Este é um ensaio altamente interpelante, mais um daqueles que vem caracterizando o ensaio-reportagem do jornalista Luiz Cláudio Cunha.
Uma nota memorialista para informar aos leitores de que estirpe de jornalista estamos falando. Luiz Cláudio Cunha. Jornalista, consultor da Comissão Nacional da Verdade no período 2012-2014. Gaúcho de Caxias do Sul, começou sua carreira em 1969 na Folha de Londrina, no Paraná.
Autor de Operação Condor: o Sequestro dos Uruguaios (Ed. L&PM, 2008), recebendo da Câmara Brasileira do Livro no ano seguinte ao seu lançamento o Prêmio Jabuti, além de menção honrosa do Prêmio Vladimir Herzog do Sindicato dos Jornalistas de São Paulo, ambos na categoria Livro-Reportagem. O texto evidencia um tempo em que adversários eram punidos com a tortura, o desaparecimento e a morte. Nas palavras da editora, “o sequestro dos uruguaios Lílian Celiberti e Universindo Díaz em 1978, numa ação dos órgãos de repressão do Uruguai e do Brasil, expôs as vísceras da sinistra Operação Condor à opinião pública brasileira e internacional. Fundada em 1975 no Chile de Pinochet, a Condor era uma vasta ação terrorista de Estado que atropelava fronteiras nacionais e afrontava direitos humanos, forçando o desaparecimento de quem ousasse contestar os regimes de força dos generais. Dissidentes políticos eram caçados por comandos clandestinos militares e policiais”.
Em Porto Alegre, foi repórter especial de Zero Hora e dirigiu a sucursal da revista Veja entre 1972 e 1980, até se transferir para Brasília, onde chefiou as sucursais das revistas Veja, Isto É e Afinal, e dos jornais O Estado de S. Paulo, Jornal do Brasil, Diário do Comércio e Indústria e Zero Hora. No Rio de Janeiro, foi editor do Informe JB no Jornal do Brasil. De volta a Brasília, foi repórter especial da Rede Globo, correspondente da coluna de Ricardo Boechat em O Globo, editor-contribuinte da revista Playboy e colunista político do Correio Braziliense.
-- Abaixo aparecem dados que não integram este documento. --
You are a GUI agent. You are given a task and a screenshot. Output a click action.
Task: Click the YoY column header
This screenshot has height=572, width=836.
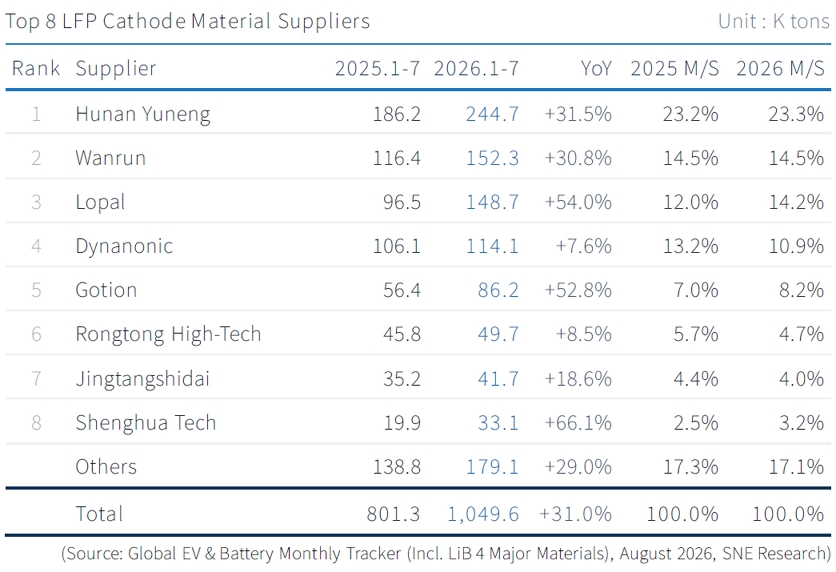coord(596,68)
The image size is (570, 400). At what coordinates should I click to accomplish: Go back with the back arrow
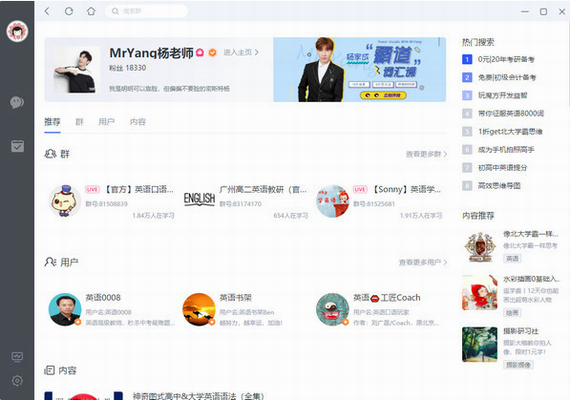47,11
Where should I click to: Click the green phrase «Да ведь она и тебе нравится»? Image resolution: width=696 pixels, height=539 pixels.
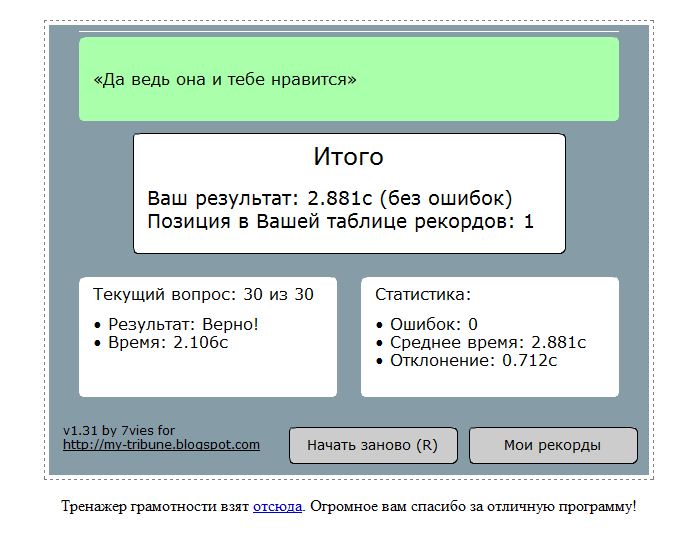click(224, 79)
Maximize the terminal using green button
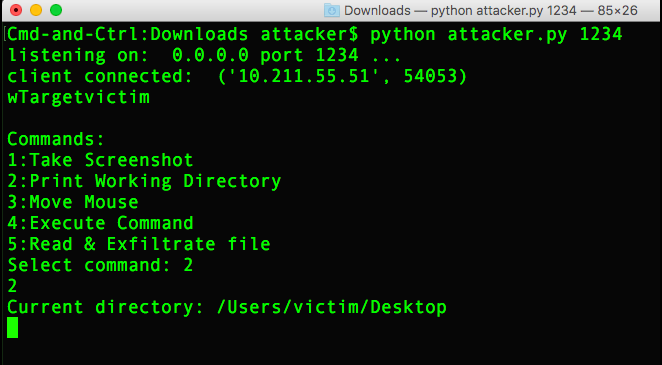This screenshot has height=365, width=662. coord(56,10)
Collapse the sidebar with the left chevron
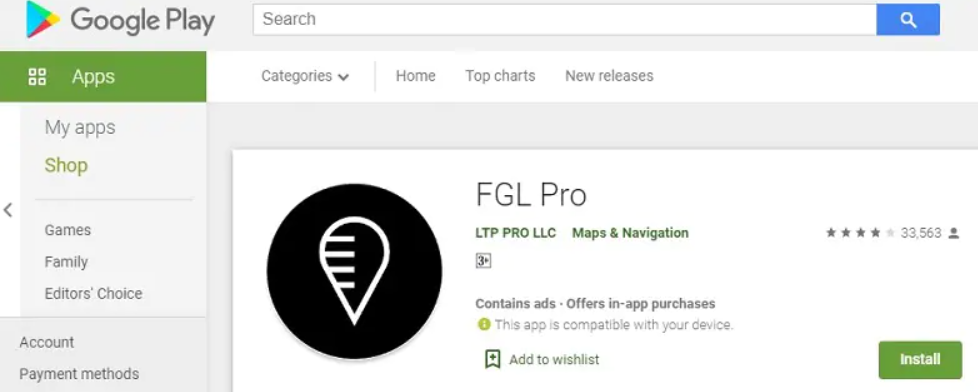The height and width of the screenshot is (392, 978). (x=8, y=210)
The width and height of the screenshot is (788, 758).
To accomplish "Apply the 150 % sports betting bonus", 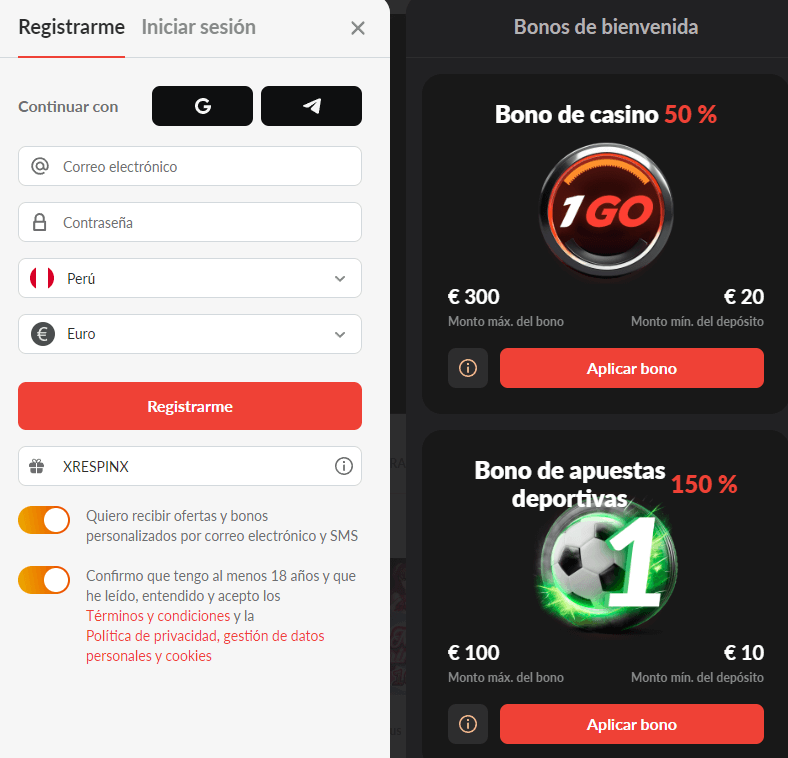I will (x=632, y=724).

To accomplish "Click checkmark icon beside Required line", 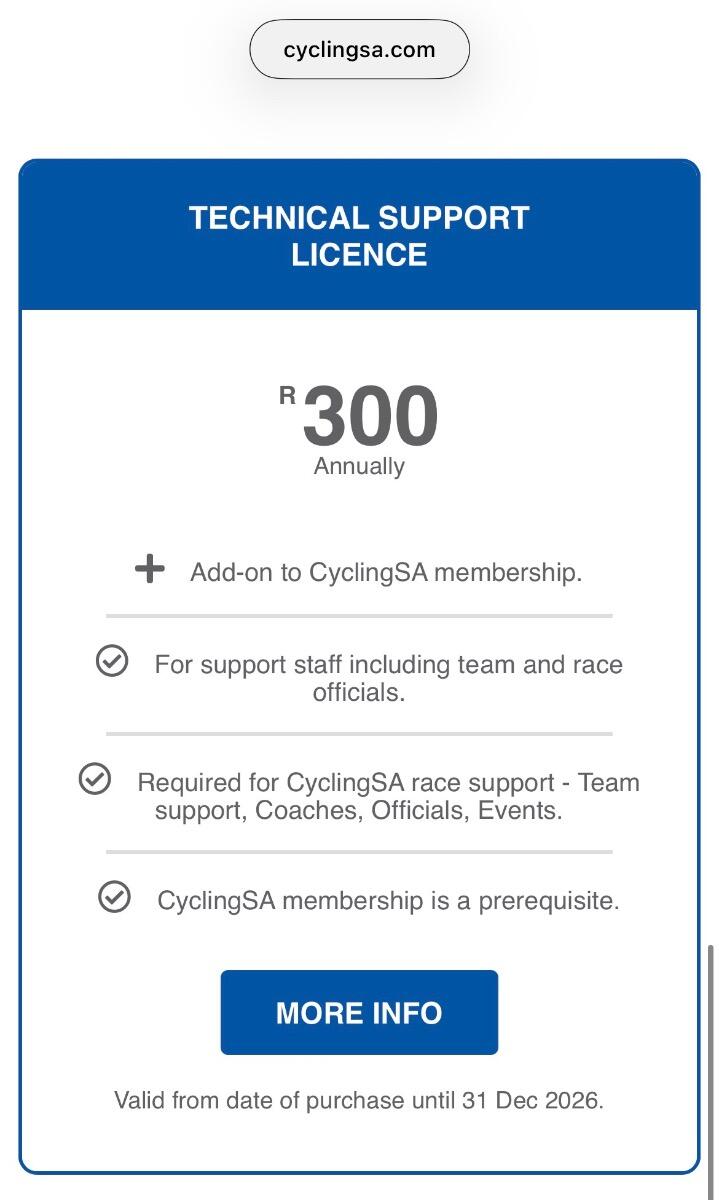I will 95,779.
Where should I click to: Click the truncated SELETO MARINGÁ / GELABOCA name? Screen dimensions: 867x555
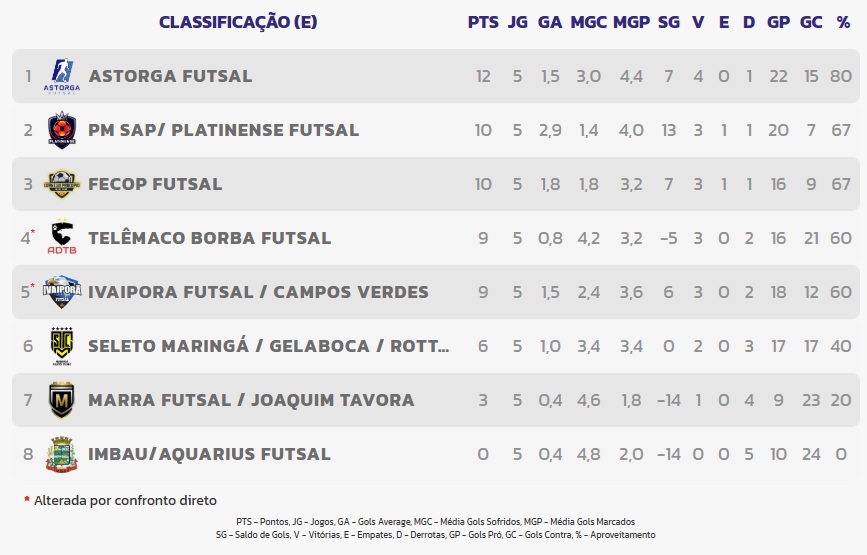pyautogui.click(x=268, y=346)
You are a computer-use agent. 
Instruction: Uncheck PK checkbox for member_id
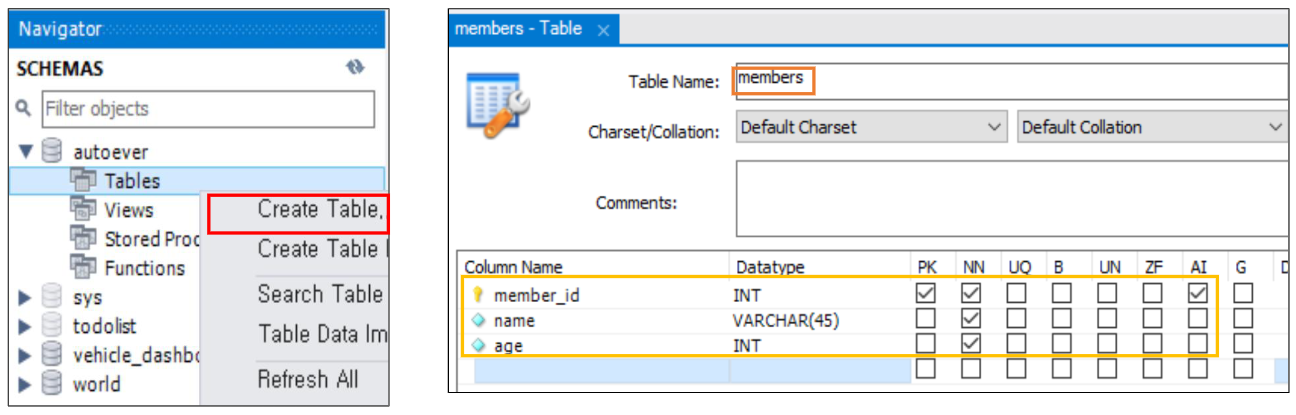pos(925,293)
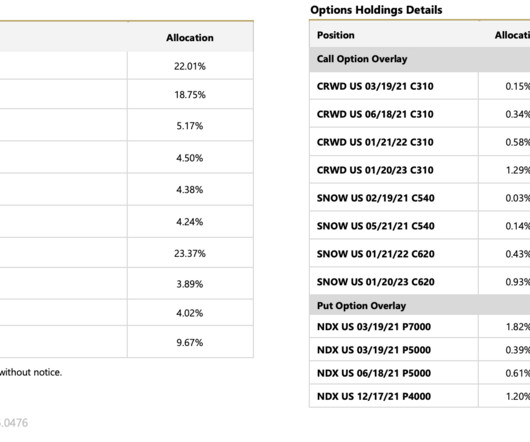
Task: Click the Options Holdings Details heading
Action: pyautogui.click(x=376, y=10)
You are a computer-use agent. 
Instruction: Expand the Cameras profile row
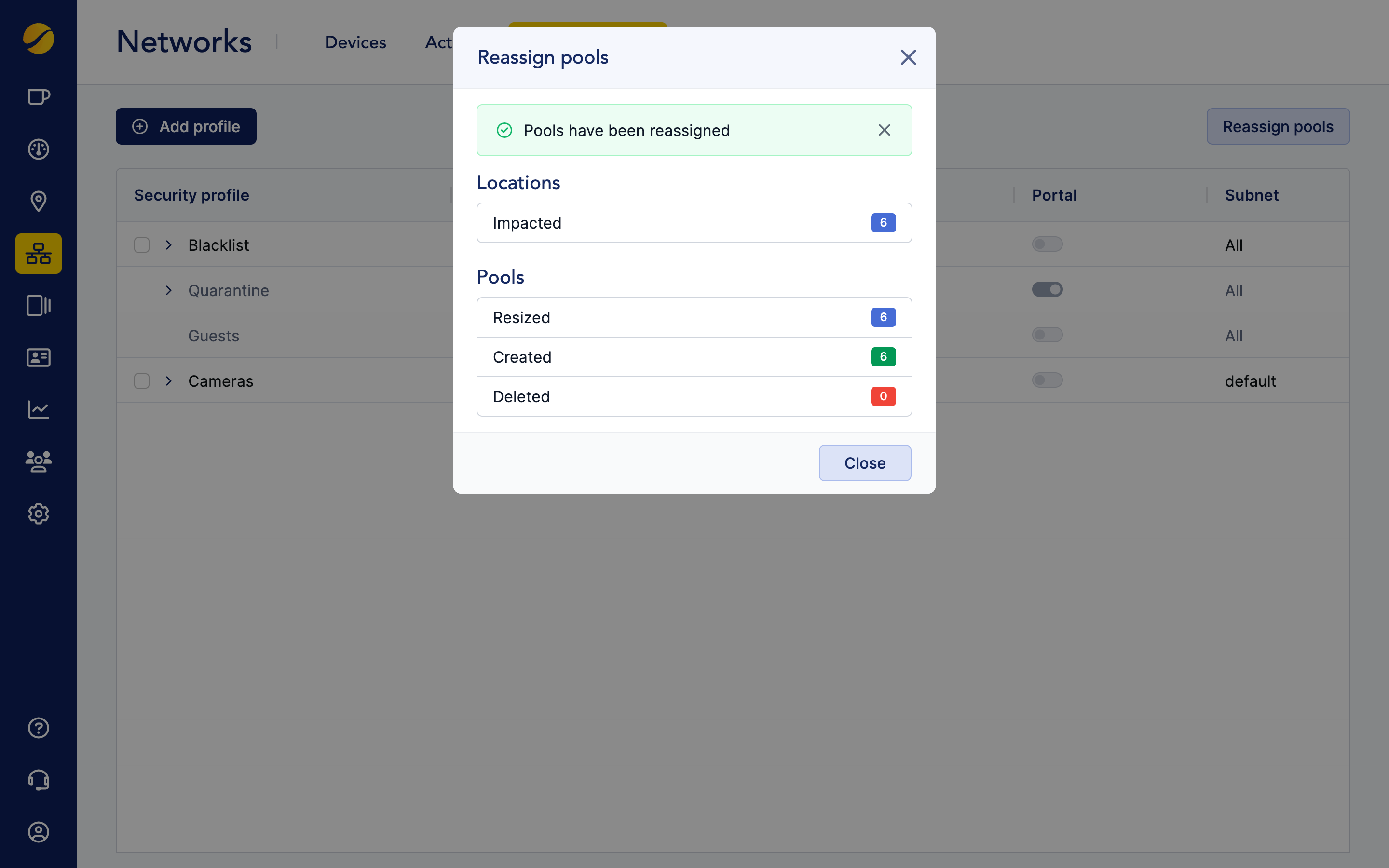coord(169,381)
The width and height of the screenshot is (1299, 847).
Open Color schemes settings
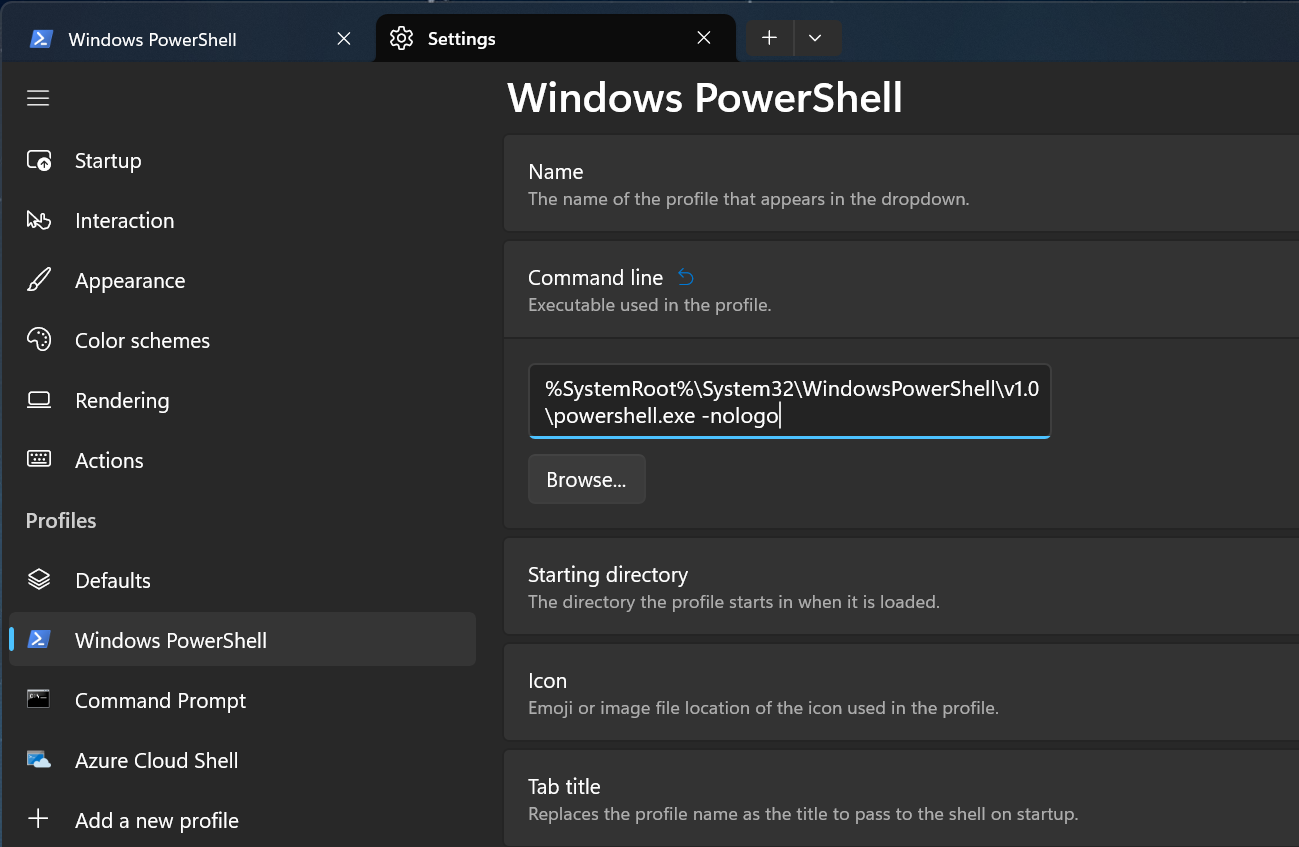coord(142,340)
Para quem quiser estabelecer contato, o e-mail de Luiz Cláudio, que aliás está ao pé de sua mini biobliografia por ele mesmo preparada para a edição deste Cadernos IHU ideias: Este endereço de email está sendo protegido de spambots. Você precisa do JavaScript ativado para vê-lo..
Tive a chance de construir a ponte para a edição do texto pelo IHU – Instituto Humanitas Unisinos, apresentando Luiz Cláudio ao seu Diretor Inácio Neutzling, meu amigo desde os tempos de assessoramento à CNBB (Dom Ivo e Dom Luciano), no período da Constituinte.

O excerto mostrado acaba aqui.